Written task: Please set out the lines of the material below as a numbered list, omitting any blank lines.

Given entries:
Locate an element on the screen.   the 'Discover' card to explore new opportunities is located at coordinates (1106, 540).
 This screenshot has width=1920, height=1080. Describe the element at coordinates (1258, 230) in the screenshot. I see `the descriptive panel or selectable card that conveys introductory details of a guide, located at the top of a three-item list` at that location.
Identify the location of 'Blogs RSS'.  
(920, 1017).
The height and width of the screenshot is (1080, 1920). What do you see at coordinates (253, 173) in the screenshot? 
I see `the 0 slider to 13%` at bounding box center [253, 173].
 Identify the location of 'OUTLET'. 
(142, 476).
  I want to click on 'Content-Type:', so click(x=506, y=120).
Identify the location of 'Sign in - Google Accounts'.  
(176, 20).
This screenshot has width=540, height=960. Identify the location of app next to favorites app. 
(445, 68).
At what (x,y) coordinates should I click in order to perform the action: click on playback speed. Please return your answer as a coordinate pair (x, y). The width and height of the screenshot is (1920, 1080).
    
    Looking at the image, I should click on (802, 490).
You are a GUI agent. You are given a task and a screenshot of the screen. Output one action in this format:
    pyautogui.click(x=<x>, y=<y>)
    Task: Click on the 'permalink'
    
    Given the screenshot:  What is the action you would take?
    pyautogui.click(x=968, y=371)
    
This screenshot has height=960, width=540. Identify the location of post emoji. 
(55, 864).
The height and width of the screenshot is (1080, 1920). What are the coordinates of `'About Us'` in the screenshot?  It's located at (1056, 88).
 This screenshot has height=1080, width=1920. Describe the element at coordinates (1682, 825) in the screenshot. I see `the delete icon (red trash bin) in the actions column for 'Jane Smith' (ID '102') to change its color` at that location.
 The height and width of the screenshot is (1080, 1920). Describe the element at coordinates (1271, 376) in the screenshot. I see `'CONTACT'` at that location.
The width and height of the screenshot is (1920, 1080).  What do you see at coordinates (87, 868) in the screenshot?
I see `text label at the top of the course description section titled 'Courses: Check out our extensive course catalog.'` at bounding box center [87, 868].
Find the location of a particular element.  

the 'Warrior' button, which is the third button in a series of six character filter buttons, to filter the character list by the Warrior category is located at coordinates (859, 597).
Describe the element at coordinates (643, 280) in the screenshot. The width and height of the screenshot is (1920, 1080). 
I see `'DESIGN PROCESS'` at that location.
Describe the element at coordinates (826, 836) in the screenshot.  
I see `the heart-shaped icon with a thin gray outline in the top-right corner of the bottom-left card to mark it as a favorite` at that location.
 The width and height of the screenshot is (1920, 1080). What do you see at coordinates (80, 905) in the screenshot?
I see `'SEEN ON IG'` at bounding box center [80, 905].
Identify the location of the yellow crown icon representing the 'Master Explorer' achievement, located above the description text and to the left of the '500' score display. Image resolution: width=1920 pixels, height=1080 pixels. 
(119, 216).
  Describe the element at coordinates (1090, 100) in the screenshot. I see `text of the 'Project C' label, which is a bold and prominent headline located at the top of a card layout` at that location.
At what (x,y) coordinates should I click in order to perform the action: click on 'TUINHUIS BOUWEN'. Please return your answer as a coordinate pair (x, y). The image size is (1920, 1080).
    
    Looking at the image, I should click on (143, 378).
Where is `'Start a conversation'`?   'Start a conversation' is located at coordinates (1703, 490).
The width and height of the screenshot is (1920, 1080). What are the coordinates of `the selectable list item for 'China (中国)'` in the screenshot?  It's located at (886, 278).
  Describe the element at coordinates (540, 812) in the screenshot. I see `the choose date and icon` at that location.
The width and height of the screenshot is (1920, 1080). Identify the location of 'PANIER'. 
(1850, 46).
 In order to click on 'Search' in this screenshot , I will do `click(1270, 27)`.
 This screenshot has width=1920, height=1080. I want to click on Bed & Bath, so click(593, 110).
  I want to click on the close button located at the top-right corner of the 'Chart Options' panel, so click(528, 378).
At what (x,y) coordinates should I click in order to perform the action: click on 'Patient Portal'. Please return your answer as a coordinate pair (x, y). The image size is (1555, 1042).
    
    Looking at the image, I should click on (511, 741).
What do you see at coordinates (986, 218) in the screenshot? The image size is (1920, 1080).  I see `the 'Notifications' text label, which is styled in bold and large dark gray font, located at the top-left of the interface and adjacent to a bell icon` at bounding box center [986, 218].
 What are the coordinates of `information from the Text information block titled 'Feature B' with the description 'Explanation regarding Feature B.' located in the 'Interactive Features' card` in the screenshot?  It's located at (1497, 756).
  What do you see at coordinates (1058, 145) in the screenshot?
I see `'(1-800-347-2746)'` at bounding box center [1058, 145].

Answer to the exercise:
1. Locate an element on the screen.   the 'Discover' card to explore new opportunities is located at coordinates (1106, 540).
2.  This screenshot has width=1920, height=1080. Describe the element at coordinates (1258, 230) in the screenshot. I see `the descriptive panel or selectable card that conveys introductory details of a guide, located at the top of a three-item list` at that location.
3. Identify the location of 'Blogs RSS'.  
4. (920, 1017).
5. The height and width of the screenshot is (1080, 1920). What do you see at coordinates (253, 173) in the screenshot? 
6. I see `the 0 slider to 13%` at bounding box center [253, 173].
7.  Identify the location of 'OUTLET'. 
8. (142, 476).
9.   I want to click on 'Content-Type:', so click(x=506, y=120).
10. Identify the location of 'Sign in - Google Accounts'.  
11. (176, 20).
12. This screenshot has width=540, height=960. Identify the location of app next to favorites app. 
13. (445, 68).
14. At what (x,y) coordinates should I click in order to perform the action: click on playback speed. Please return your answer as a coordinate pair (x, y). The width and height of the screenshot is (1920, 1080).
15.     Looking at the image, I should click on (802, 490).
16. You are a GUI agent. You are given a task and a screenshot of the screen. Output one action in this format:
17.     pyautogui.click(x=<x>, y=<y>)
18.     Task: Click on the 'permalink'
19.     Given the screenshot:  What is the action you would take?
20.     pyautogui.click(x=968, y=371)
21. This screenshot has height=960, width=540. Identify the location of post emoji. 
22. (55, 864).
23. The height and width of the screenshot is (1080, 1920). What are the coordinates of `'About Us'` in the screenshot?  It's located at (1056, 88).
24.  This screenshot has height=1080, width=1920. Describe the element at coordinates (1682, 825) in the screenshot. I see `the delete icon (red trash bin) in the actions column for 'Jane Smith' (ID '102') to change its color` at that location.
25.  The height and width of the screenshot is (1080, 1920). Describe the element at coordinates (1271, 376) in the screenshot. I see `'CONTACT'` at that location.
26. The width and height of the screenshot is (1920, 1080).  What do you see at coordinates (87, 868) in the screenshot?
27. I see `text label at the top of the course description section titled 'Courses: Check out our extensive course catalog.'` at bounding box center [87, 868].
28. Find the location of a particular element.  
29. the 'Warrior' button, which is the third button in a series of six character filter buttons, to filter the character list by the Warrior category is located at coordinates (859, 597).
30. Describe the element at coordinates (643, 280) in the screenshot. The width and height of the screenshot is (1920, 1080). 
31. I see `'DESIGN PROCESS'` at that location.
32. Describe the element at coordinates (826, 836) in the screenshot.  
33. I see `the heart-shaped icon with a thin gray outline in the top-right corner of the bottom-left card to mark it as a favorite` at that location.
34.  The width and height of the screenshot is (1920, 1080). What do you see at coordinates (80, 905) in the screenshot?
35. I see `'SEEN ON IG'` at bounding box center [80, 905].
36. Identify the location of the yellow crown icon representing the 'Master Explorer' achievement, located above the description text and to the left of the '500' score display. Image resolution: width=1920 pixels, height=1080 pixels. 
37. (119, 216).
38.   Describe the element at coordinates (1090, 100) in the screenshot. I see `text of the 'Project C' label, which is a bold and prominent headline located at the top of a card layout` at that location.
39. At what (x,y) coordinates should I click in order to perform the action: click on 'TUINHUIS BOUWEN'. Please return your answer as a coordinate pair (x, y). The image size is (1920, 1080).
40.     Looking at the image, I should click on (143, 378).
41. Where is `'Start a conversation'`?   'Start a conversation' is located at coordinates (1703, 490).
42. The width and height of the screenshot is (1920, 1080). What are the coordinates of `the selectable list item for 'China (中国)'` in the screenshot?  It's located at (886, 278).
43.   Describe the element at coordinates (540, 812) in the screenshot. I see `the choose date and icon` at that location.
44. The width and height of the screenshot is (1920, 1080). Identify the location of 'PANIER'. 
45. (1850, 46).
46.  In order to click on 'Search' in this screenshot , I will do `click(1270, 27)`.
47.  This screenshot has width=1920, height=1080. I want to click on Bed & Bath, so click(593, 110).
48.   I want to click on the close button located at the top-right corner of the 'Chart Options' panel, so click(528, 378).
49. At what (x,y) coordinates should I click in order to perform the action: click on 'Patient Portal'. Please return your answer as a coordinate pair (x, y). The image size is (1555, 1042).
50.     Looking at the image, I should click on (511, 741).
51. What do you see at coordinates (986, 218) in the screenshot? The image size is (1920, 1080).  I see `the 'Notifications' text label, which is styled in bold and large dark gray font, located at the top-left of the interface and adjacent to a bell icon` at bounding box center [986, 218].
52.  What are the coordinates of `information from the Text information block titled 'Feature B' with the description 'Explanation regarding Feature B.' located in the 'Interactive Features' card` in the screenshot?  It's located at (1497, 756).
53.   What do you see at coordinates (1058, 145) in the screenshot?
54. I see `'(1-800-347-2746)'` at bounding box center [1058, 145].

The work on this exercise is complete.